▶ PROMPT
Only the lines that include "resolution" should be copied from the data below.

▶ DATA RECORDS
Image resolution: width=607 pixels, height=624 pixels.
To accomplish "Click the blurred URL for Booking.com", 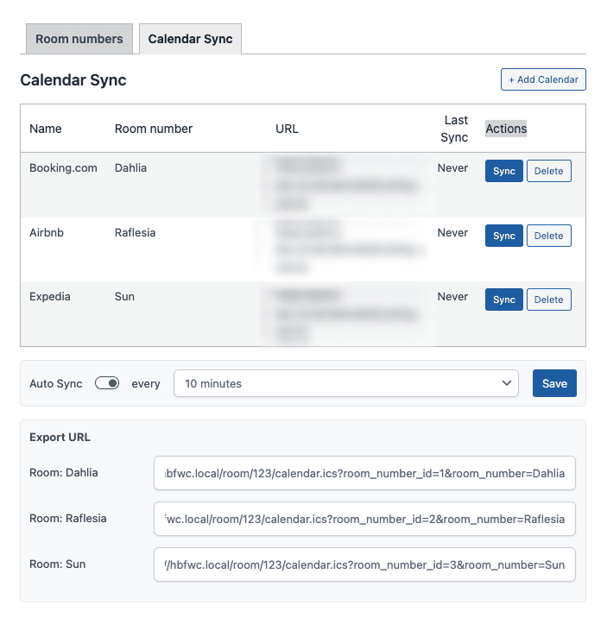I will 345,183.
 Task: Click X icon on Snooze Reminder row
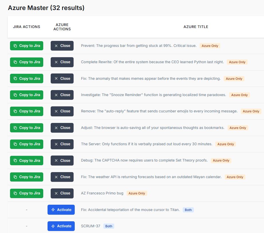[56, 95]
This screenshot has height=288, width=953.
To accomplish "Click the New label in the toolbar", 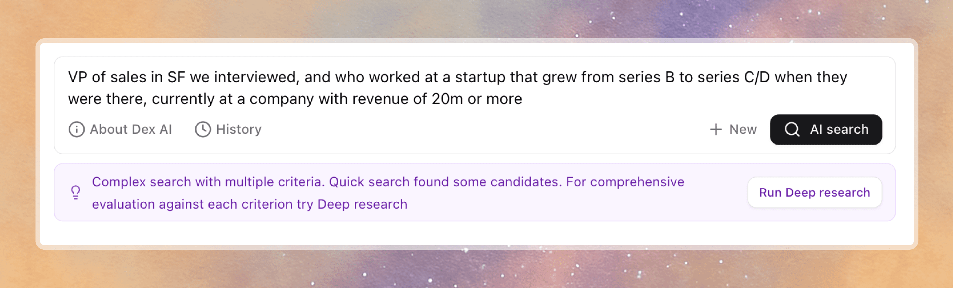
==
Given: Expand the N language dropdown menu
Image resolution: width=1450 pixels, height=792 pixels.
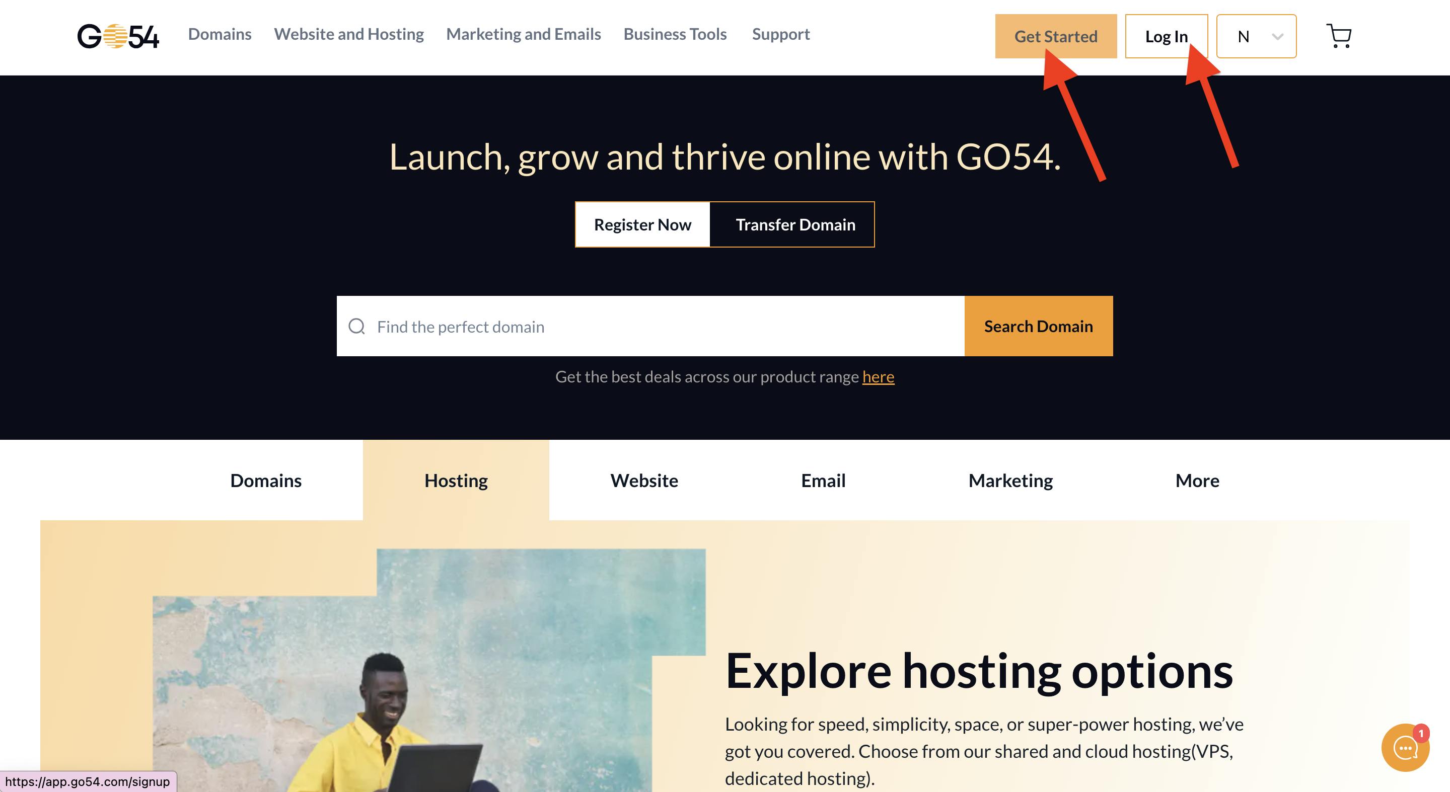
---
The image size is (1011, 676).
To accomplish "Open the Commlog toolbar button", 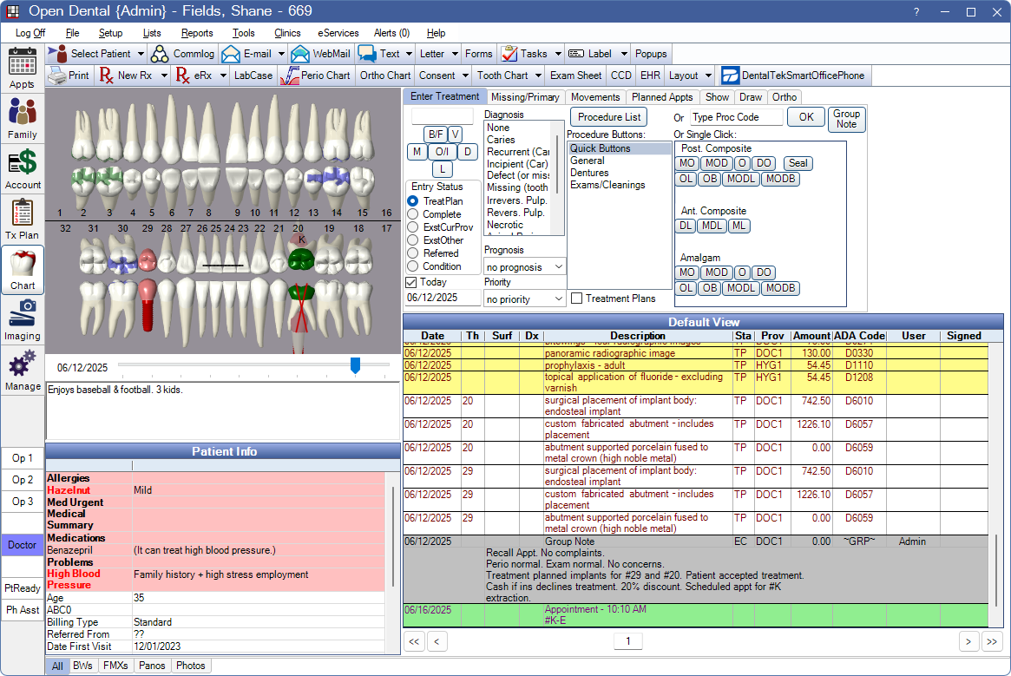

▶ REPLY
Image resolution: width=607 pixels, height=624 pixels.
Image resolution: width=1450 pixels, height=792 pixels.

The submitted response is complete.